[comp.sys.amiga.misc] Looking for a new 'join' command

clemon@lemsys.UUCP (Craig Lemon) (05/31/91)

        Hello world.  I'm looking for a newer, better join command designed
towards concatenating large numbers of large files.  My specific
application is UUCP maps if that gives anyone any understanding.  I've seen
references to using

        join #? as map

before but that doesn't work for me (CBM Shell).  What I have to do now is
write a recursive script calling join.  I call this script with 'eo' (Execute
On) with a directory lising of the map dir as input.  For those that don't
know, 'eo' takes a text file as input and processes dos commands on each
line of this file.  If you list a directory to a file and type

        eo {fileyouused} "delete @"

it will call the 'delete' command and substitute each file entry for @. 
The script I use now does something like

.key <smallfile>
join <smallfile> map as map2
copy map2 map
delete map2

        When 'map' reaches a few megabytes in size, this can easily take
and entire night.  I would like a quick command that I can use wildcards
(or maybe it's only written to do entire directories) that will be smart
and see that it needs to input from each file and just concatenate them
alphabetically to the output file once instead of after every small file
like it does now.  It should use large buffers because most maps average 
50K and this would increase speed.

        Any ideas or suggestions on how to accomplish this task?  Any new
scripts or methods?  What other methods do people use out there.  E-Mail
unless there's great interest (yeah right! :-)

--
 Craig Lemon - Kitchener, Ontario.

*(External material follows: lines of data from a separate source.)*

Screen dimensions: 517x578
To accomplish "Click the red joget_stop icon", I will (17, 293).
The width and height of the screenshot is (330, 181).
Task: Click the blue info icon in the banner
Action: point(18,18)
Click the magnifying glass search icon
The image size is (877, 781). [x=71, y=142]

Amiga B2000 UUCPv1.13D.
 clemon@lemsys.UUCP lemsys!clemon@xenitec.on.ca | Please Mail any binaries
 xenitec!lemsys!clemon@watmath.uwaterloo.edu    | to 'files' at this site
 ..!uunet!watmath!xenitec!lemsys!clemon         | instead of 'clemon'

peterk@cbmger.UUCP (Peter Kittel GERMANY) (06/03/91)

In article <clemon.3680@lemsys.UUCP> clemon@lemsys.UUCP (Craig Lemon) writes:
>
>        Hello world.  I'm looking for a newer, better join command designed
>towards concatenating large numbers of large files.  My specific
>application is UUCP maps if that gives anyone any understanding.  I've seen
>references to using
>
>        join #? as map

Didn't try, but perhaps the 2.0 version of join does already that.

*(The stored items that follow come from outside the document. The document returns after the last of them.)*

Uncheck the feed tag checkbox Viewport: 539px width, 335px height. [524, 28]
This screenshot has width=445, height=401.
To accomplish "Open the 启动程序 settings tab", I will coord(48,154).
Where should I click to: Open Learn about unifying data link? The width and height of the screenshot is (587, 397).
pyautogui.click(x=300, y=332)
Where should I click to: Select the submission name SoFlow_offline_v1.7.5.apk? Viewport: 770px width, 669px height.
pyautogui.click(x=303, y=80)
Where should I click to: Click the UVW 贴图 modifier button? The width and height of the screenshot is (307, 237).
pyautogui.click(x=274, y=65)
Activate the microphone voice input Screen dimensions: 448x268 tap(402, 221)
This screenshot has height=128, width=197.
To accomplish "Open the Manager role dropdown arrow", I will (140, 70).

>The script I use now does something like
>
>.key <smallfile>
>join <smallfile> map as map2
>copy map2 map
>delete map2

1. It should be faster to change the last two lines to avoid the copy:
      delete map
      rename map2 as map
2. Perhaps you could add a little intelligence that this script
   always takes more than 1 file to add to the file map. In the
   simplest approach you could perhaps always join 6 (or 10) files
   together and fall back to the one-file method only for the very
   last one(s).

-- 
Best regards, Dr. Peter Kittel  // E-Mail to  \\  Only my personal opinions... 
Commodore Frankfurt, Germany  \X/ {uunet|pyramid|rutgers}!cbmvax!cbmger!peterk

umueller@iiic.ethz.ch (Urban Dominik Mueller) (06/04/91)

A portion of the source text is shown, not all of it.